==== Metin bölümü ====

Kılıçdaroğlu, Kürt sorunuyla ilgili bir video yayınladı aslında. Bu tarihsel koşullarda Kürt halkı ve aynı zamanda direnen güçler, Kürt sorununu bir kez daha vazgeçilmez, konuşulması gereken bir sorun olduğunu gösterdi. Eğer bugün temel sorunlardan birisi olan Kürt sorunu konuşuluyorsa, bütün partiler, sağından ve solundan bu meseleye temas etmeye çalışıyorsa, bence bu Kürt halkının 7 yıldır Çöktürme Planı karşısındaki direnişinin sonucudur. Bu sorun önümüzdeki yüzyılda mutlaka vazgeçilmez, konuşulması ve çözülmesi gereken bir sorun olarak duruyor. Bunun taşıyıcısı, temsiliyeti, sözcülüğünü yapacağız. Herkesi de bu konuda hizaya çekecek diye düşünüyorum.

‘HALKIMIZ MESAJI ANLADI, NE OLDUĞUNU BİLİYORLAR’

Önümüzdeki günlerde tutumumuzu daha net açıklayacağız. Halkımız mesajı anladı, ne olduğunu biliyorlar. Daha açık bir şekilde, bu meseleyle ilgili Emek ve Özgürlük İttifakı olarak bir basın toplantısı yapacağız.”

====

### Yönerge A
Metin bölümünde "Kılıçdaroğlu, Kürt sorunuyla" diye başlayan paragrafı, ana bilgilerini koruyarak daha kısa biçimde yeniden yazar mısın?

==== Alıştırma verileri ====

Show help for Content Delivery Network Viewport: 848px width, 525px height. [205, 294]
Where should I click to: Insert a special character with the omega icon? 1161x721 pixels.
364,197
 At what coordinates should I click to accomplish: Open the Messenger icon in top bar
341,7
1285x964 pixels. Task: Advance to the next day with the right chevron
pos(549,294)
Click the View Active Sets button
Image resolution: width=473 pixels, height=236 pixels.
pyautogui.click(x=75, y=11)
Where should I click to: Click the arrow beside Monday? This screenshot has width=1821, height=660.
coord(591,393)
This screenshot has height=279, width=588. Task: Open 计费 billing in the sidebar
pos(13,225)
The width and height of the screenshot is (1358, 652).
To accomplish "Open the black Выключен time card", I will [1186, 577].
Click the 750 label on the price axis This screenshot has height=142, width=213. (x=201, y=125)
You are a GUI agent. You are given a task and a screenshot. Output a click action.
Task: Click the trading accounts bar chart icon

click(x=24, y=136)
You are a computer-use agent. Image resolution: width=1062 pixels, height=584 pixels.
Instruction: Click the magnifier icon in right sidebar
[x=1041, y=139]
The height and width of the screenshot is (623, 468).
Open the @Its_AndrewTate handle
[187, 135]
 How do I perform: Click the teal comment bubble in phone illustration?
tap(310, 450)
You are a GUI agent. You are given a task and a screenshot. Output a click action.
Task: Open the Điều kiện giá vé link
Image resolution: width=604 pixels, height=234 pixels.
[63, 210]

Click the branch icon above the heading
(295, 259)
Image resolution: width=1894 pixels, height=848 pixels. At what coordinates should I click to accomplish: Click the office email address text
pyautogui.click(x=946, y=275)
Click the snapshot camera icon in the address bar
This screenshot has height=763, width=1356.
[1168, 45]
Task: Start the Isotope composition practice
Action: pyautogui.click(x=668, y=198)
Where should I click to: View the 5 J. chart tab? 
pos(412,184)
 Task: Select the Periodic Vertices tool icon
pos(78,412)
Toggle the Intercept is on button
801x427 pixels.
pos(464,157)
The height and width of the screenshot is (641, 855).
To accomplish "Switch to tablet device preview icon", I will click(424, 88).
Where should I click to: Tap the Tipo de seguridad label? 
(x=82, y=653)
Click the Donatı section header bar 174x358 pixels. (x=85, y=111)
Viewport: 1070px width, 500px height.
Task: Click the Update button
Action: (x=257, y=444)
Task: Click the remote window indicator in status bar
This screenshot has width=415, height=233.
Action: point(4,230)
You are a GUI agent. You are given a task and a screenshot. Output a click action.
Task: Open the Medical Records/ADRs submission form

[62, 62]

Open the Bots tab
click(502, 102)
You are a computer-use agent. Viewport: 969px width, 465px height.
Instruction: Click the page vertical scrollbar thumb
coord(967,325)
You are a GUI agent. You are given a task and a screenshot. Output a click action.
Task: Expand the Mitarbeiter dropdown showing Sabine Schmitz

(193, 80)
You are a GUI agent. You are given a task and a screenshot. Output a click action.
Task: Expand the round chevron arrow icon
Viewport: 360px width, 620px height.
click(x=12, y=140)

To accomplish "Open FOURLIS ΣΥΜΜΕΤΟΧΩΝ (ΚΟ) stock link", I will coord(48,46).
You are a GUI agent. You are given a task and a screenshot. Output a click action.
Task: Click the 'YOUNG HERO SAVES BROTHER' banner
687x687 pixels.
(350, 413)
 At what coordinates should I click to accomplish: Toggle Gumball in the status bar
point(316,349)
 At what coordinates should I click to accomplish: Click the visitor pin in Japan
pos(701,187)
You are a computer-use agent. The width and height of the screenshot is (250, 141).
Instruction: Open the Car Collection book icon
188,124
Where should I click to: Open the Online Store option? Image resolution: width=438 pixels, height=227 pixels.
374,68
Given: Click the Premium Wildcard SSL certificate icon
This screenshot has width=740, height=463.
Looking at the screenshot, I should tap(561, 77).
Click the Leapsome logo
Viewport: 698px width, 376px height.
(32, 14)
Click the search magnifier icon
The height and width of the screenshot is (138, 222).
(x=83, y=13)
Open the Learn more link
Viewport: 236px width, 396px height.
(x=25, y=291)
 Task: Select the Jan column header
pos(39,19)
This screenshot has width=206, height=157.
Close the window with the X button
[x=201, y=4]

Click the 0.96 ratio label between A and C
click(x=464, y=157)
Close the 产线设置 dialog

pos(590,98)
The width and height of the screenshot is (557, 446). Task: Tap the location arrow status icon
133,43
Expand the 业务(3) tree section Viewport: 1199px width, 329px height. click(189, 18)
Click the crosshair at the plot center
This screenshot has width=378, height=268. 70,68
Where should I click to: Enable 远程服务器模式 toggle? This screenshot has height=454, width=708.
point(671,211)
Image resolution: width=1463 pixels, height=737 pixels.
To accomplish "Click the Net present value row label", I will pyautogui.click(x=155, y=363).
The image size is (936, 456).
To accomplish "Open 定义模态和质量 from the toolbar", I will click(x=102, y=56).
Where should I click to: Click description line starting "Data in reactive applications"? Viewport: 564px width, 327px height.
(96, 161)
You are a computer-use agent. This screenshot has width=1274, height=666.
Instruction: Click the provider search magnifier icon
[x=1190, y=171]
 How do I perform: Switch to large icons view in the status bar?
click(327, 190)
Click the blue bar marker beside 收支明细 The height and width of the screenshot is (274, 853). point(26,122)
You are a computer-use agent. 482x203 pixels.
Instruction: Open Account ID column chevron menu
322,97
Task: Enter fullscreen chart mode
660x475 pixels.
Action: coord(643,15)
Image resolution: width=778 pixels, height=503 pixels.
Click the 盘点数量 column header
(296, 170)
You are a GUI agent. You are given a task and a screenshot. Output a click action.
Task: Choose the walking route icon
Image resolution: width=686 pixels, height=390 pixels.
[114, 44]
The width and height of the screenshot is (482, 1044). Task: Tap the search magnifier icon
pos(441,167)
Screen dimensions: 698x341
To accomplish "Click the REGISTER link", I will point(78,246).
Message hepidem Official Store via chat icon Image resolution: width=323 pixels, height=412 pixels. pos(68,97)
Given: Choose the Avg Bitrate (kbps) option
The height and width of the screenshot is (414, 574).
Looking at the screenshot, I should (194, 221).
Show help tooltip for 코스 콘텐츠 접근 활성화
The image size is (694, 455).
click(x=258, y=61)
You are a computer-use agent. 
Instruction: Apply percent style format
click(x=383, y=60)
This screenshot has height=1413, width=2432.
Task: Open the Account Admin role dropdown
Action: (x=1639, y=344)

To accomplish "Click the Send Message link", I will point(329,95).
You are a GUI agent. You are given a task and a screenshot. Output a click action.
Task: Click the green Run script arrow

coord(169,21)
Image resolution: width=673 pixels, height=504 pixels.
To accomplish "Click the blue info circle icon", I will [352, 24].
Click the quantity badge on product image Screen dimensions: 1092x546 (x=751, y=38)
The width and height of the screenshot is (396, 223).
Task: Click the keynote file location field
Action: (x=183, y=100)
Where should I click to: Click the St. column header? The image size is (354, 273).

====

### Yönerge B
Kayıtlarda "The width and height of the screenshot is (557, 446)." ifadesini içeren satırdan "This screenshot has width=378, height=268." ifadesini içeren satıra kadar uzanan bölümü, iki uç satır da dahil olmak üzere aynen çıkarır mısın?

### Tam yanıt A
Kılıçdaroğlu, Kürt sorunuyla ilgili bir video yayınladı. Kürt halkı ve direnen güçler, bu sorunun vazgeçilmez ve konuşulması gereken bir sorun olduğunu bir kez daha gösterdi. Bugün sağdan soldan bütün partilerin bu meseleye değinmeye çalışması, bence Kürt halkının 7 yıldır Çöktürme Planı'na karşı direnişinin sonucudur. Sorun, önümüzdeki yüzyılda da konuşulması ve çözülmesi gereken bir sorun olarak duruyor. Bu sorunun taşıyıcılığını, temsiliyetini ve sözcülüğünü biz yapacağız. Bunun herkesi hizaya çekeceğini düşünüyorum.

### Tam yanıt B
The width and height of the screenshot is (557, 446). Task: Tap the location arrow status icon
133,43
Expand the 业务(3) tree section Viewport: 1199px width, 329px height. click(189, 18)
Click the crosshair at the plot center
This screenshot has width=378, height=268. 70,68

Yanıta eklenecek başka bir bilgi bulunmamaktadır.